# Required work
Only lines containing "Priorat" belong in the answer, each copied from the entries below.

# Material for the task
"""

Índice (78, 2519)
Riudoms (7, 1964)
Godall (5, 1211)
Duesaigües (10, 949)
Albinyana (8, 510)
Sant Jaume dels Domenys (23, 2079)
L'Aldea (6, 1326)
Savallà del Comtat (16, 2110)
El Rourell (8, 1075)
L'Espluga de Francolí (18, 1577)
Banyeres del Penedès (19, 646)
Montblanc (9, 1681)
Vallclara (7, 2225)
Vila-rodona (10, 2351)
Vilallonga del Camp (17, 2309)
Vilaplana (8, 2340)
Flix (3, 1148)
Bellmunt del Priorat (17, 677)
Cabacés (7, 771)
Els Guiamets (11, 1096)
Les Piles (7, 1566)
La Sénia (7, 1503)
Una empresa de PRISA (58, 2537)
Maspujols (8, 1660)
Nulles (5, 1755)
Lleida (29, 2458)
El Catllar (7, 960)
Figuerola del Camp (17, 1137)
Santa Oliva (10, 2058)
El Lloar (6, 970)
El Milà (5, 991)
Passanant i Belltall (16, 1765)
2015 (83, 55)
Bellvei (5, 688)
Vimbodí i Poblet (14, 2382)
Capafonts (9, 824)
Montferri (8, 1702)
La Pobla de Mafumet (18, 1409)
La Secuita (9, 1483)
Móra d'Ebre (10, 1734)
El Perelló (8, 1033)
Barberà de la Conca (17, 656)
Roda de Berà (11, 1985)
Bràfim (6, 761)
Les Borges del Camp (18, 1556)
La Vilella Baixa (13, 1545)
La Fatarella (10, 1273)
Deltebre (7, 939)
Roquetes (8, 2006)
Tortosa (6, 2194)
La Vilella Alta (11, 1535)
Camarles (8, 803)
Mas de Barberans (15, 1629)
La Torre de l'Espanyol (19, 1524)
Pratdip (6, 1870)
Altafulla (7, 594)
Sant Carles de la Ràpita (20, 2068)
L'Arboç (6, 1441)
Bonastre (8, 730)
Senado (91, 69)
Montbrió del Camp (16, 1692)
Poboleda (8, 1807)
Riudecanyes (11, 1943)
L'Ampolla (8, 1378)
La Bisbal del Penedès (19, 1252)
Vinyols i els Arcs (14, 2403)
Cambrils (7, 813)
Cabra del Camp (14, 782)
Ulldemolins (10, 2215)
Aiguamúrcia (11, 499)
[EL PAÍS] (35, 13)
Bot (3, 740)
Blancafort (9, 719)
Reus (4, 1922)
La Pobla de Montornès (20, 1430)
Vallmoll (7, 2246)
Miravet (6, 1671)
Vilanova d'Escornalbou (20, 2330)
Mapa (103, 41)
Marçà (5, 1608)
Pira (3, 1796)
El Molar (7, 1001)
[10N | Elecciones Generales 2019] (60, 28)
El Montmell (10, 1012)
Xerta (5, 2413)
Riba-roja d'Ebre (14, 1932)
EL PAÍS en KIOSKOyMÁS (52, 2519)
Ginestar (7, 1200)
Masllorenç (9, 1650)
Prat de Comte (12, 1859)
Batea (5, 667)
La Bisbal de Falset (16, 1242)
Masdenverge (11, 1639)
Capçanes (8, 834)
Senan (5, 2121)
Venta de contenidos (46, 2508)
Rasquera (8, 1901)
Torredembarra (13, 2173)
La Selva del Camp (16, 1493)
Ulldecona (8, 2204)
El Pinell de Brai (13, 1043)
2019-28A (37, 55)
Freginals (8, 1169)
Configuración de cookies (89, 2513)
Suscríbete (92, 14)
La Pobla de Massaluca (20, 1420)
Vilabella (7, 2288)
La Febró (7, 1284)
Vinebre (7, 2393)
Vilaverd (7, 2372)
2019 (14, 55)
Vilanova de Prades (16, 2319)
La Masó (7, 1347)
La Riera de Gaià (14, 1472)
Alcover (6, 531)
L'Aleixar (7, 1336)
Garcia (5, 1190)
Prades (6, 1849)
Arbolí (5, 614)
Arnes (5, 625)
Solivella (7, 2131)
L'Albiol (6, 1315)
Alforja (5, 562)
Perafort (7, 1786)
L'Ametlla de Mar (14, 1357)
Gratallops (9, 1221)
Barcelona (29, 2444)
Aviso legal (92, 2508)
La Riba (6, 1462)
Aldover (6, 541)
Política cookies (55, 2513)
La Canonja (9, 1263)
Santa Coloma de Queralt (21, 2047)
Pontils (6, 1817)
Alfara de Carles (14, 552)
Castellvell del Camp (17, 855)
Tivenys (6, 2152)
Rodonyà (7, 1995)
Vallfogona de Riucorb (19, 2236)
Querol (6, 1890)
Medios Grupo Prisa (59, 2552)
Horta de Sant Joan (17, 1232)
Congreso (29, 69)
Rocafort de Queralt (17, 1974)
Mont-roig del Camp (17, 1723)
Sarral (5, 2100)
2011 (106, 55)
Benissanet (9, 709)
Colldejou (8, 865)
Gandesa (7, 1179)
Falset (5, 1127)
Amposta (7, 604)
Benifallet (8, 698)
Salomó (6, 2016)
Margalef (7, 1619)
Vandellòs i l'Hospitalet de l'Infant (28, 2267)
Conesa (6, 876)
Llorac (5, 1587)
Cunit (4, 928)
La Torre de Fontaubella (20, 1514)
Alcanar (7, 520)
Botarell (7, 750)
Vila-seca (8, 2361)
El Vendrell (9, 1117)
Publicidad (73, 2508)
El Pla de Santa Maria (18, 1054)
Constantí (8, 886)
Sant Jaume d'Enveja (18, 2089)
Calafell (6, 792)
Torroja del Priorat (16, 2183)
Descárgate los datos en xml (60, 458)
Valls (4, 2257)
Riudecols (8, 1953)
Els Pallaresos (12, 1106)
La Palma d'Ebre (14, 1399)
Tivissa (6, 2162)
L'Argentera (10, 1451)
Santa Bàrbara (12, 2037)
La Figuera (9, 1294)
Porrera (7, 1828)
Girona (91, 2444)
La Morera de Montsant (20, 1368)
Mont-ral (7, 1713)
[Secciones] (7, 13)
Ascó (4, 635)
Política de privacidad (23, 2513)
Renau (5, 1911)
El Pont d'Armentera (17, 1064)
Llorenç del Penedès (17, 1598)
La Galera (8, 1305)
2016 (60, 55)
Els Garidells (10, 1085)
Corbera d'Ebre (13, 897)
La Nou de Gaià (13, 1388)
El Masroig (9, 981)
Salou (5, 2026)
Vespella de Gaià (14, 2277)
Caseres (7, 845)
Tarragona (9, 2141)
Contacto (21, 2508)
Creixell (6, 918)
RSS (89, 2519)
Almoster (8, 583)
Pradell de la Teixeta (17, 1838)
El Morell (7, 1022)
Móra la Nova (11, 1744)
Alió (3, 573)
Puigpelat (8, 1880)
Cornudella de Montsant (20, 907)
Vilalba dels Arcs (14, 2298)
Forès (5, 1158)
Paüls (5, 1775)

"""

# Response below
Bellmunt del Priorat (17, 677)
Torroja del Priorat (16, 2183)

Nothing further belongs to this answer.